[Exercise aim]:
The required answer is the run of lines from the one holding "Where should I click to: Open the app" to the end of the data below, copied exactly and free of pictures.

[Information given]:
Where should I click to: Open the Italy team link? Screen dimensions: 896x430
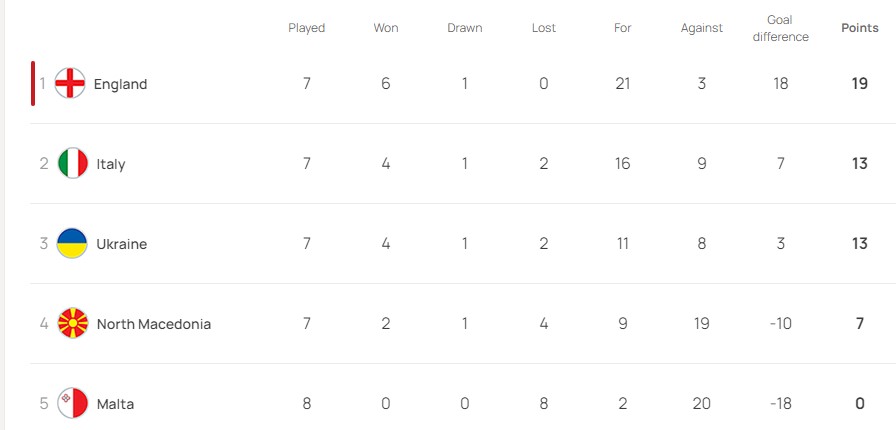coord(111,164)
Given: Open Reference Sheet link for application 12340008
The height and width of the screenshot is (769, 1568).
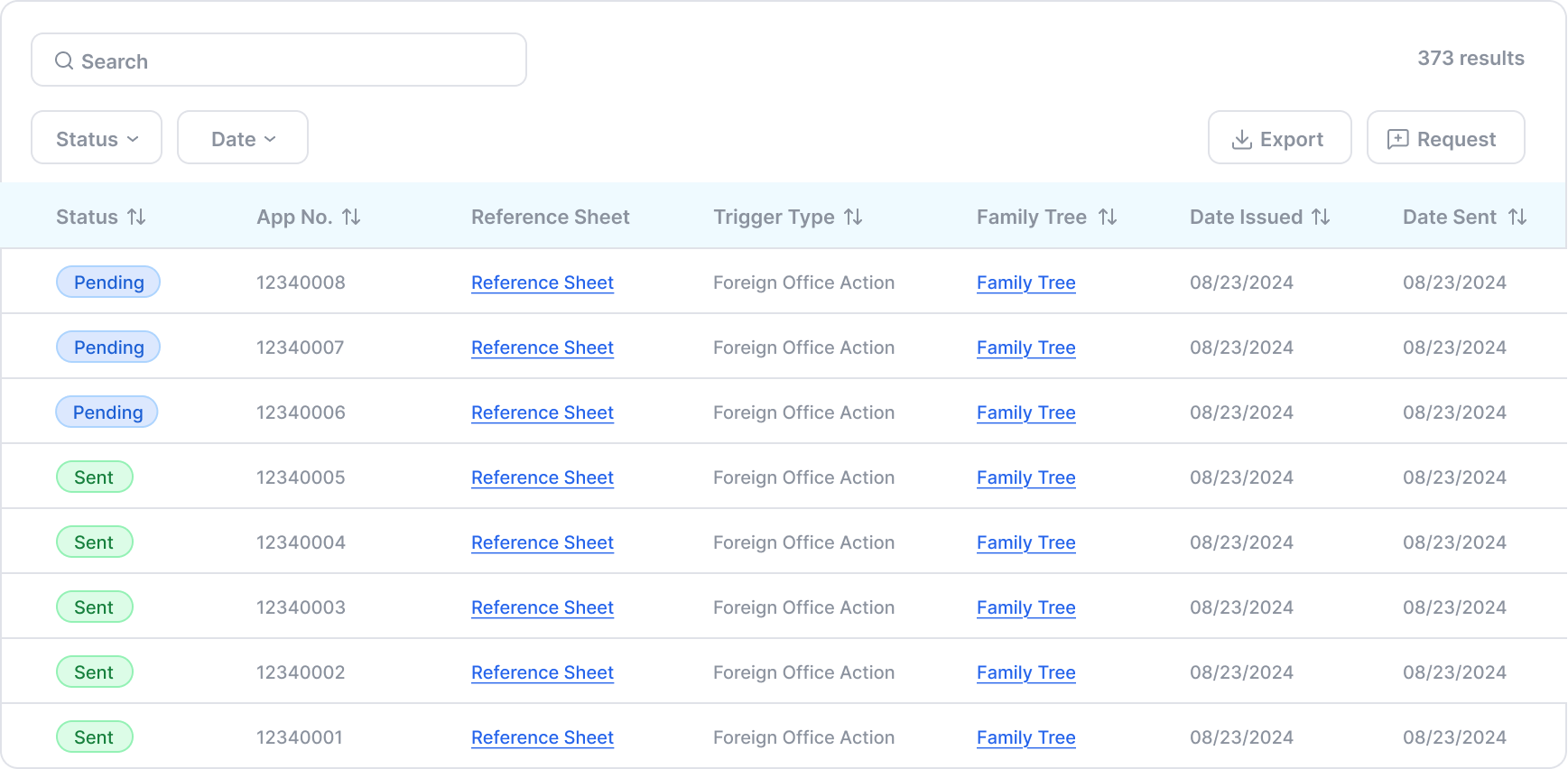Looking at the screenshot, I should tap(543, 283).
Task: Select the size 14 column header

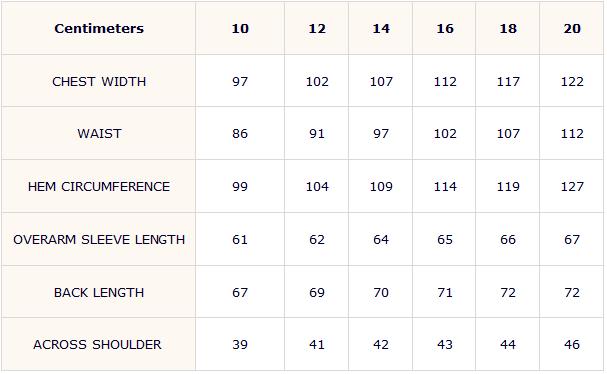Action: pyautogui.click(x=381, y=29)
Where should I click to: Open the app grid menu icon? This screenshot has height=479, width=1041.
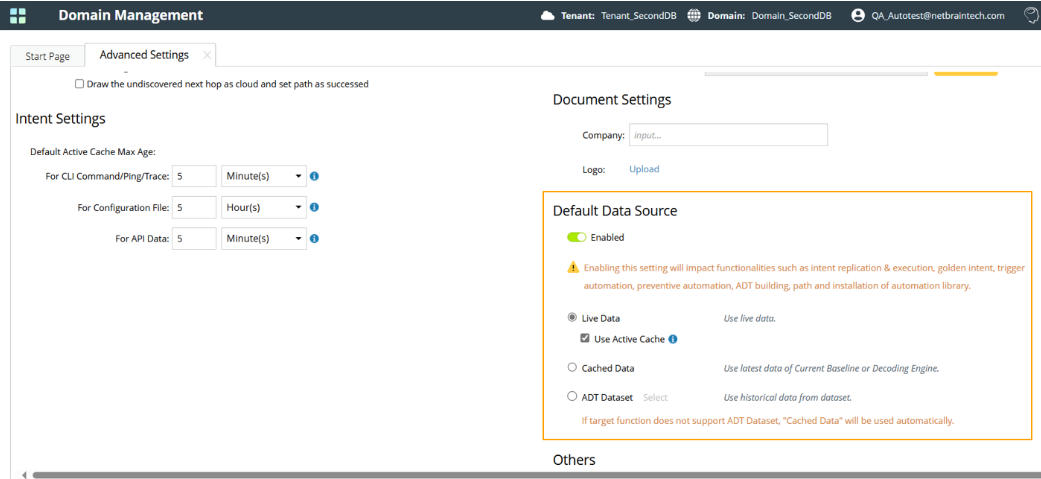[x=18, y=15]
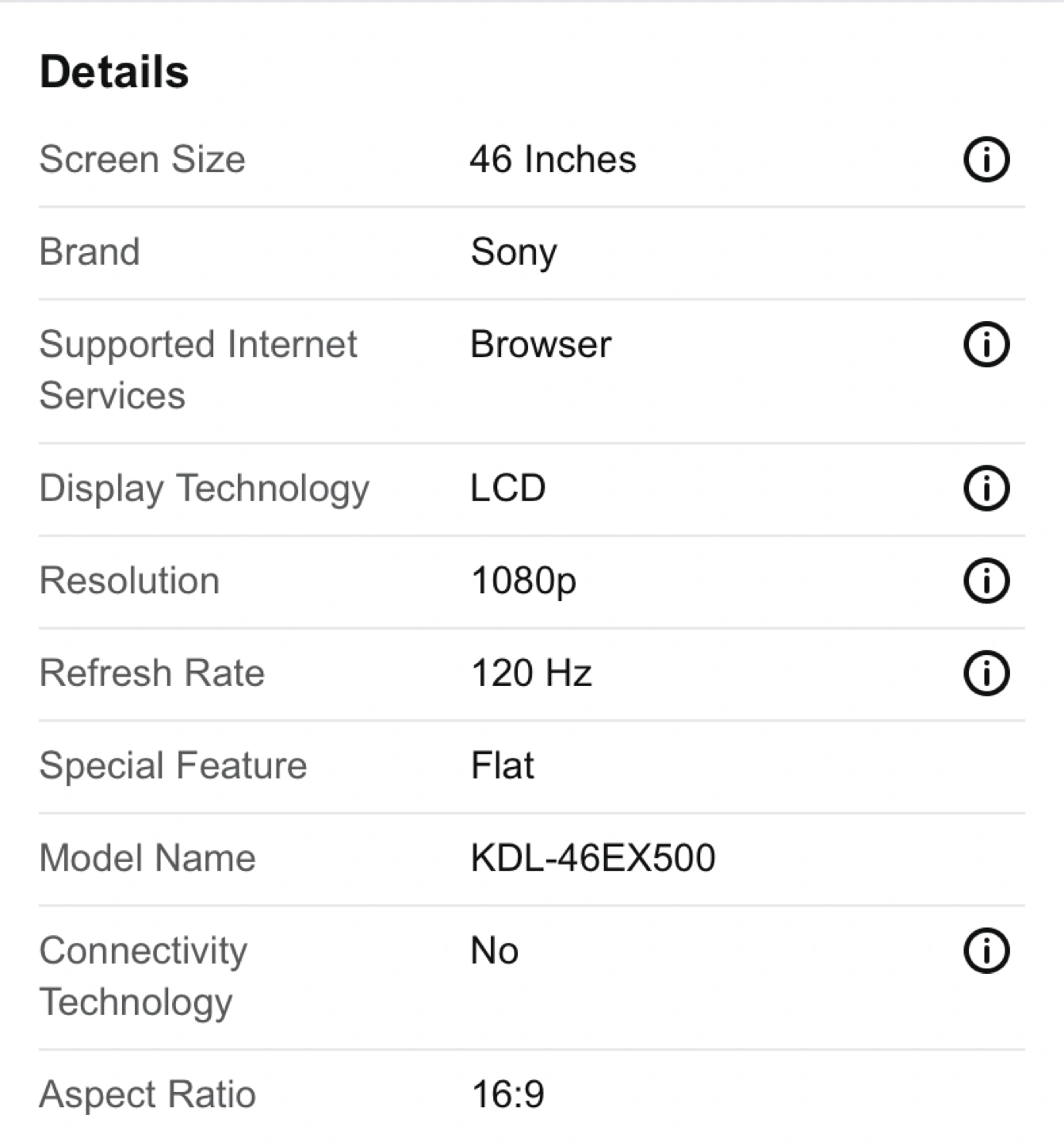The image size is (1064, 1142).
Task: Select the Sony brand value
Action: point(514,254)
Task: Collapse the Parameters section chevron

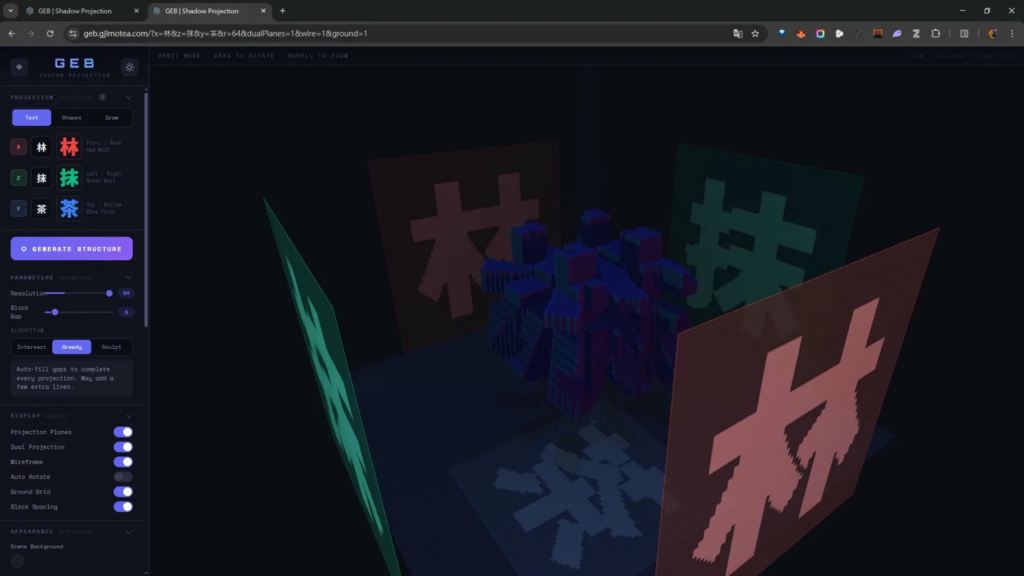Action: (129, 278)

[Written answer]:
Where should I click to: Open the app grid menu icon? This screenshot has height=479, width=1041.
[x=18, y=15]
The image size is (1064, 1142).
Task: Select the Sony brand value
Action: point(514,254)
Task: Collapse the Parameters section chevron

Action: (129, 278)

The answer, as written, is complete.